- **DIRECTIONS FOR THIS TASK**
Of all the entries below, only the lines from the one with "Given: Collapse the Transformierung section" up to and including the one with "Enable Use material" are to be duplicated exactly.

*** Opening RECORDS SHOWN ***

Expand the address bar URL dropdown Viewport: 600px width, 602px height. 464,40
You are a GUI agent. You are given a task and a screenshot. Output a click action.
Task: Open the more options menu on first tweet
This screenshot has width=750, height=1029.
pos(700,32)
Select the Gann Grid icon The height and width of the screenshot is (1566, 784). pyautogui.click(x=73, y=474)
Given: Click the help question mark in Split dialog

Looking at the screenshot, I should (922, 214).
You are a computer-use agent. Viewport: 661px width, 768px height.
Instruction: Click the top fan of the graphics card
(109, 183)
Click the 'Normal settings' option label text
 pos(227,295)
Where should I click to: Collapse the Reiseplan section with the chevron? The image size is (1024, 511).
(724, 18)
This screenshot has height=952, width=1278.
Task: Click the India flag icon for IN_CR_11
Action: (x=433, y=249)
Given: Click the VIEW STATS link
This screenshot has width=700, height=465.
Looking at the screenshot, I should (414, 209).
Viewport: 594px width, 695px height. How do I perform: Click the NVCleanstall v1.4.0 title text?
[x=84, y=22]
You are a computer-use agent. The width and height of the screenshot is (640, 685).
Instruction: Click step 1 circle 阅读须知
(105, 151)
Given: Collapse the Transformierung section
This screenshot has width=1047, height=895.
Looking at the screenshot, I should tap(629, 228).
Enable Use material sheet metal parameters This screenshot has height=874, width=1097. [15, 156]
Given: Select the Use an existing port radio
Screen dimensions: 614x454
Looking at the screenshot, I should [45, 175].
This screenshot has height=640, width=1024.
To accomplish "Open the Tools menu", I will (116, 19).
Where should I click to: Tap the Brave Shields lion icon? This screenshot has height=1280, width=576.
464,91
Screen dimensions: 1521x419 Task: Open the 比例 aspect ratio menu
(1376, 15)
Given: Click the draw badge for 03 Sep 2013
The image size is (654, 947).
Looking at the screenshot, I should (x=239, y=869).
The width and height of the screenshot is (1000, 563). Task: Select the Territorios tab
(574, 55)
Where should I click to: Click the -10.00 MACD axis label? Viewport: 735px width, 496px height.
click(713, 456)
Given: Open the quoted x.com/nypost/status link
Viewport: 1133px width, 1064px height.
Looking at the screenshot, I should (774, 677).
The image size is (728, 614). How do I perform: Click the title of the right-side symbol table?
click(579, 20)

*** Closing RECORDS SHOWN ***

- **TASK OUTPUT**
Given: Collapse the Transformierung section
This screenshot has width=1047, height=895.
Looking at the screenshot, I should tap(629, 228).
Enable Use material sheet metal parameters This screenshot has height=874, width=1097. [15, 156]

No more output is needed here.